The thing I'm after is from someone who's owned it a while and can add some input that I wouldn't get from a test drive, or that I won't read in a review. I've obviously checked the forums. I'm NOT after any more comparisons and why the Renault sucks. I would continue to read auto express if I wanted to know how everything with a blue oval is amazing. I'm gonna have to live with the car as a daily over a few years, not an hours test on a track. I've done the 3 door car with rock hard suspension, so if I wanted the ST I'd just keep my car which holds it's own down a country road anyway.



luke88 said:


> The biggest thing about the Clio is the gearbox, Renault went for a paddle shift but its not as quick on the changes but there are rumours of a manual coming out soon.


See above. The gear box was great! It's smooth and almost feels like it wants to slush in normal mode, I guess for economy, and you can't tell it's changing around whilst you're on the move, but in RS mode it was instantaneous and urgent. I seriously can't see why the internet can't handle change :lol:


----------



## MK1Campaign (Mar 27, 2007)

Fiesta wins every test over the Clio.


----------



## InfinityLoop (Feb 11, 2013)

Still holding out for one 
Will get one eventually


----------



## Soul boy 68 (Sep 8, 2013)

Never been a lover of French cars, always prone to electrical and gear box problems when they are barely 3 years old.they should stick to making wine and cheese. Their are great at that. Sorry if it upsets any one but that's my opinion


----------



## Soul boy 68 (Sep 8, 2013)

rory1992 said:


> I'd have the renault or Peugeot theres already too many fiesta St's and focus St's about which will be chavvy very soon Imo, it's nice To be different


Fraud cars tend to be poorly build with cheap looking interior plastics


----------



## rf860 (Jul 24, 2011)

Soul boy 68 said:


> Fraud cars tend to be poorly build with cheap looking interior plastics


Disagree. I'm not a fan of French cars either but the renault Megane is a well finished car. Nearly as good as the mk7 golf.


----------



## Soul boy 68 (Sep 8, 2013)

rf860 said:


> Disagree. I'm not a fan of French cars either but the renault Megane is a well finished car. Nearly as good as the mk7 golf.

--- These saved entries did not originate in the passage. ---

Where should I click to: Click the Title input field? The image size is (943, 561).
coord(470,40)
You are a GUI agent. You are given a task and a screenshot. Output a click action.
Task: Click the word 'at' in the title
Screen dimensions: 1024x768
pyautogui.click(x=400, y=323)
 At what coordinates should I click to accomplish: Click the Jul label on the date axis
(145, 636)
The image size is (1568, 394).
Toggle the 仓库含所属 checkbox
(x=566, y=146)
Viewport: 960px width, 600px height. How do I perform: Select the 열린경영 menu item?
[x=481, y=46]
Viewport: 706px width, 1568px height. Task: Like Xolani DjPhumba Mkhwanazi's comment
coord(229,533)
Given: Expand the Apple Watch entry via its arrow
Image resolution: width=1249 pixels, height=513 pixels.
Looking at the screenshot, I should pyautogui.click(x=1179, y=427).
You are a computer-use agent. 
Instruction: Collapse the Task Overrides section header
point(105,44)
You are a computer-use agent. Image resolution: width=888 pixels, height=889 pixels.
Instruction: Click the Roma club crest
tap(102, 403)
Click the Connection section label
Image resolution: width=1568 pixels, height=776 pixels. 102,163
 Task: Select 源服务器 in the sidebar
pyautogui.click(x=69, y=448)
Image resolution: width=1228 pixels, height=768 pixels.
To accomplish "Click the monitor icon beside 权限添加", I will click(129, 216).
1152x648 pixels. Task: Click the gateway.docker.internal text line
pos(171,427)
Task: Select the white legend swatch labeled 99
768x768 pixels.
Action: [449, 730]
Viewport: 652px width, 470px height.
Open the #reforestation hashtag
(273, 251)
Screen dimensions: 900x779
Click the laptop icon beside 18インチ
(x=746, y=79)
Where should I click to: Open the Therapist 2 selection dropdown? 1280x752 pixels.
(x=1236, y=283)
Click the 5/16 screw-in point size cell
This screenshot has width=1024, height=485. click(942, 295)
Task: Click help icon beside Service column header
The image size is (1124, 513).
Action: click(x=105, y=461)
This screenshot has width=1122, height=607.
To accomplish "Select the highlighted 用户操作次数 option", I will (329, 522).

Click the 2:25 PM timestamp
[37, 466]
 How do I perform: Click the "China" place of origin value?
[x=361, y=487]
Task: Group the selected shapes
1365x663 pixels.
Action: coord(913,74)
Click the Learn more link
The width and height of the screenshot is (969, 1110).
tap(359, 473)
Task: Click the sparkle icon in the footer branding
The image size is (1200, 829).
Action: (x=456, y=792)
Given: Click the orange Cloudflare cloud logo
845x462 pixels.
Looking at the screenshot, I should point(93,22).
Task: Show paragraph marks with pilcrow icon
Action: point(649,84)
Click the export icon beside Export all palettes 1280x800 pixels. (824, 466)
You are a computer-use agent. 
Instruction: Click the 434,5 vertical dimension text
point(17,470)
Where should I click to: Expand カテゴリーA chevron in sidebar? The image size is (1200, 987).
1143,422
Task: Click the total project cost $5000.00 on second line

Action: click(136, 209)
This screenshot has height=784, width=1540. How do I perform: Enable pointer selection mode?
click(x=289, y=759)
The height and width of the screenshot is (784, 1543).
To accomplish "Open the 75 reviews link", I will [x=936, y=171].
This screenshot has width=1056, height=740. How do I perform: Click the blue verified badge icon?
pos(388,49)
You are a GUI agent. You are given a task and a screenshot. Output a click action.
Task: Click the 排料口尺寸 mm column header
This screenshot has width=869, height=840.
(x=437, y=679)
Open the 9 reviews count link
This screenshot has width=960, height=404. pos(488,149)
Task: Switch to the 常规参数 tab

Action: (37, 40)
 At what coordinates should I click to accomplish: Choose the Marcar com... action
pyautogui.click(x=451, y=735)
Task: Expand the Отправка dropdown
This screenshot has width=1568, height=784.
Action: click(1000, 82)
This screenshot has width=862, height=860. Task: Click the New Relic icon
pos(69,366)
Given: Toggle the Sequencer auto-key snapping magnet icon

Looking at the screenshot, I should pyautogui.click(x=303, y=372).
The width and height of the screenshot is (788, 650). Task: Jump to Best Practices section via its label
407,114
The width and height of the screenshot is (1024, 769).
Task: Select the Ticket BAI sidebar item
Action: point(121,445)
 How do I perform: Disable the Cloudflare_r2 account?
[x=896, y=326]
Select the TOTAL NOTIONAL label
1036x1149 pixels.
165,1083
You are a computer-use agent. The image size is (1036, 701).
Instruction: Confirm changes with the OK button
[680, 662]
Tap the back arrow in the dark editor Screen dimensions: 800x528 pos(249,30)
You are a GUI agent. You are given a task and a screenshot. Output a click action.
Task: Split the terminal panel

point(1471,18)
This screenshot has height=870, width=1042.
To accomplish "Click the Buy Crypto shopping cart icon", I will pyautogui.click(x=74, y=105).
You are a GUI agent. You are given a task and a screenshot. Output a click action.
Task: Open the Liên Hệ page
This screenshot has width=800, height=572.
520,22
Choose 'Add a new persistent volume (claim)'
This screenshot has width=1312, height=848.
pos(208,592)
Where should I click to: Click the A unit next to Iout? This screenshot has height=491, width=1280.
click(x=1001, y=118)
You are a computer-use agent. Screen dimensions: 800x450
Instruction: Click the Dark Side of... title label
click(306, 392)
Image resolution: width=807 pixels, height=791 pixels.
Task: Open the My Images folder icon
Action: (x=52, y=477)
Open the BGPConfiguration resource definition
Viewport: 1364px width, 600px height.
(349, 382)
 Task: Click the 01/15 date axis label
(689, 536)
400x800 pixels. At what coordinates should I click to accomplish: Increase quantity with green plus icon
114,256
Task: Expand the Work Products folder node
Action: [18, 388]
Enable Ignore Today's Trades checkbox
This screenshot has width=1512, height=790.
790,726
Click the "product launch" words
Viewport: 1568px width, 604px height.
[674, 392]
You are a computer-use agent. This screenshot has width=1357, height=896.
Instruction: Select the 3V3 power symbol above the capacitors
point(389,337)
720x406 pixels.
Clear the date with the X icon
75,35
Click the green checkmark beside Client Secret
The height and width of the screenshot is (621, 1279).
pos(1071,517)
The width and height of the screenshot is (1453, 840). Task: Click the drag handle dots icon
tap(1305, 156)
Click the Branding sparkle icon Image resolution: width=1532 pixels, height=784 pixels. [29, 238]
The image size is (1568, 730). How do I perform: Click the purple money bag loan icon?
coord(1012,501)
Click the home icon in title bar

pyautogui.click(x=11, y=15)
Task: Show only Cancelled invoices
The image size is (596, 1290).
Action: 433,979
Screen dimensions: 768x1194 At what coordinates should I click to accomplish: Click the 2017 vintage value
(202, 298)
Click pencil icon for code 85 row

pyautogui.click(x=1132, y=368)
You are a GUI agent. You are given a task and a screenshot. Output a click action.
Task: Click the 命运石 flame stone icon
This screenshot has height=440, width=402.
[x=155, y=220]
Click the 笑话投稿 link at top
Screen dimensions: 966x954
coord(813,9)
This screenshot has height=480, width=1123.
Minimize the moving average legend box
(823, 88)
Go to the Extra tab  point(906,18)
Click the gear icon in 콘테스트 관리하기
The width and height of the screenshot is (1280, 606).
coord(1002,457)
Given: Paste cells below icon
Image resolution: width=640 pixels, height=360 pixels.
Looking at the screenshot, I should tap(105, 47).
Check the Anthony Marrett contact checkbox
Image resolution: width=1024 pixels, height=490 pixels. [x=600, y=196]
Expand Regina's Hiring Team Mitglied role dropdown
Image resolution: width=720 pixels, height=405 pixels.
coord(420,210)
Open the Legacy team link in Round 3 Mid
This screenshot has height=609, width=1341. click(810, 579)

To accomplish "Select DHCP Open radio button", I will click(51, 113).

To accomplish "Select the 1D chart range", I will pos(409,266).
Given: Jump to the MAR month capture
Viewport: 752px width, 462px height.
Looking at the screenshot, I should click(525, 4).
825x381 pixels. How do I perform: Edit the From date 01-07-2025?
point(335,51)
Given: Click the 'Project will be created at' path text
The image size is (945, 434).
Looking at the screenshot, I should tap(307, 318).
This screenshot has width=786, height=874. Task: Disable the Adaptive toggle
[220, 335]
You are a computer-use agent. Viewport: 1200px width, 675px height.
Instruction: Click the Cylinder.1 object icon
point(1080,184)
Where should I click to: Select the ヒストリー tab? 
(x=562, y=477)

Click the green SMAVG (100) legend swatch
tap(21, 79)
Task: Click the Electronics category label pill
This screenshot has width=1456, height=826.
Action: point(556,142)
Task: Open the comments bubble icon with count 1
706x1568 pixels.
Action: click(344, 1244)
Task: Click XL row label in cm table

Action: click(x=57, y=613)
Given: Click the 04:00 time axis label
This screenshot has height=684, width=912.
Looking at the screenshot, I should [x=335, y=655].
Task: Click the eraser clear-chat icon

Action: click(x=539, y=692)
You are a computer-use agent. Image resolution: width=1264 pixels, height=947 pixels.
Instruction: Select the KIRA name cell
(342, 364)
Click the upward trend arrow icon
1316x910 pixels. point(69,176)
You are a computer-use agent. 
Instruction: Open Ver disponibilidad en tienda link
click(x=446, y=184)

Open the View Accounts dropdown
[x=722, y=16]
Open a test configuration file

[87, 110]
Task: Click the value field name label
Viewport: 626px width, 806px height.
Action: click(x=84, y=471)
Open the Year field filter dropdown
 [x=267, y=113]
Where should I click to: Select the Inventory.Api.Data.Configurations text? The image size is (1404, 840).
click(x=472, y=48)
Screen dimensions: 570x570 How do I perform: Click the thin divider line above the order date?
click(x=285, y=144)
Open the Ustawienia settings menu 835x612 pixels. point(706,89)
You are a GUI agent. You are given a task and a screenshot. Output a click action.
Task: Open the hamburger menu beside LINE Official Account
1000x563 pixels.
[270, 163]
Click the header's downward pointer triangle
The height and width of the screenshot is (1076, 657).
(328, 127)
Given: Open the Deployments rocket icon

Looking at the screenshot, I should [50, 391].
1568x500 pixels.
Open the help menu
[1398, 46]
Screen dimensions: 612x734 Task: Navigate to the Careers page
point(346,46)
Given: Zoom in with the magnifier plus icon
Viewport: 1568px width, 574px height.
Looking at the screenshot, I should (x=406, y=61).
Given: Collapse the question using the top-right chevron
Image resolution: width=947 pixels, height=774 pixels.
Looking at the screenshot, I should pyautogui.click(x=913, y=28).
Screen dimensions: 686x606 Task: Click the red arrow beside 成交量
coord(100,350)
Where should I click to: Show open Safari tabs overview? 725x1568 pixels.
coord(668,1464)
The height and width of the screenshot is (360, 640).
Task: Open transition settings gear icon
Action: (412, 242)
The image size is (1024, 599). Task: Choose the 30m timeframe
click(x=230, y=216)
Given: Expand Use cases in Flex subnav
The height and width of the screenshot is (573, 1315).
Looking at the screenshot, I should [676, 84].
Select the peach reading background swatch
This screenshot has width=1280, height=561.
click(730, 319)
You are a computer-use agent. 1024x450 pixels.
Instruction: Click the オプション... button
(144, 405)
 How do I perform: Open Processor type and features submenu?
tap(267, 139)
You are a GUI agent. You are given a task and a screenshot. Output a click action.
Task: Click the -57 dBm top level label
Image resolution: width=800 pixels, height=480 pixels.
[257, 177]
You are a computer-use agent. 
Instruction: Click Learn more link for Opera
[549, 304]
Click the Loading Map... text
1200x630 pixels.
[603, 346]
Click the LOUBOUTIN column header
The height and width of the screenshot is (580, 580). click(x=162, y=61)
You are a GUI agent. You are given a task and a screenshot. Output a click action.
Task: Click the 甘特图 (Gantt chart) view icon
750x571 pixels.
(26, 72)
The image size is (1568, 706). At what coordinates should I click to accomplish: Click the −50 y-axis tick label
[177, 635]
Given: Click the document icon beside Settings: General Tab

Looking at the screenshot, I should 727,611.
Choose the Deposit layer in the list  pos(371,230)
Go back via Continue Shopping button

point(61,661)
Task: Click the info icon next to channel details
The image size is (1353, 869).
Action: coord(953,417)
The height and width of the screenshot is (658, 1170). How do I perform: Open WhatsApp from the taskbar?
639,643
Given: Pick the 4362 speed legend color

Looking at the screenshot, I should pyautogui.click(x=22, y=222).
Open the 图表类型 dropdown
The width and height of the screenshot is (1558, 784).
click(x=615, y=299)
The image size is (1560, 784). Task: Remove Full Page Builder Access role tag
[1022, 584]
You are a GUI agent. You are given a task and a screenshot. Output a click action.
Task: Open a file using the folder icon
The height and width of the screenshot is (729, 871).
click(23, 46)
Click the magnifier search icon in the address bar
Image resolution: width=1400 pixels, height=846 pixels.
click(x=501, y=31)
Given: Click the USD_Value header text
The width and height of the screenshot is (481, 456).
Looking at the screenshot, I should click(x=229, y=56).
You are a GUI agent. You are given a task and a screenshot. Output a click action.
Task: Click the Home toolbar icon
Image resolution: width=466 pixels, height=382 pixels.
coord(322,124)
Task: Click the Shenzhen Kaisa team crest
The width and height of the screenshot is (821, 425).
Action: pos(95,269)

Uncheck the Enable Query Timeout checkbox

Fair enough but for me the VW is more desirable


----------



## Maggi200 (Aug 21, 2009)

After long and deep consideration I've decided I'm going for the new clio, yes it's different and more grown up than before but that's what I'm after (and therefore I'm glad it's moved on). I want something bigger than I have now, with 5 doors (mates getting in an out the back of a 3 door in the rain etc is just a PITA), more comfort and plenty of gadgets to keep me entertained and make me life a little easier. Essentially I want a fun car that's easy to live with every day and more discreet than I have now. I've done the wide arches and showy body kit with a stiff ride and a screaming engine. 

I've looked at the 3 main contenders after discounting the VXR as it simply doesn't do it for me. 

The 208 I discounted as whilst it's comfortable, the steering wheel/counter about the steering wheel thing just felt oddly laid out, and the looks I simply don't like. I'm not sure why but it just is a bit too chrome. 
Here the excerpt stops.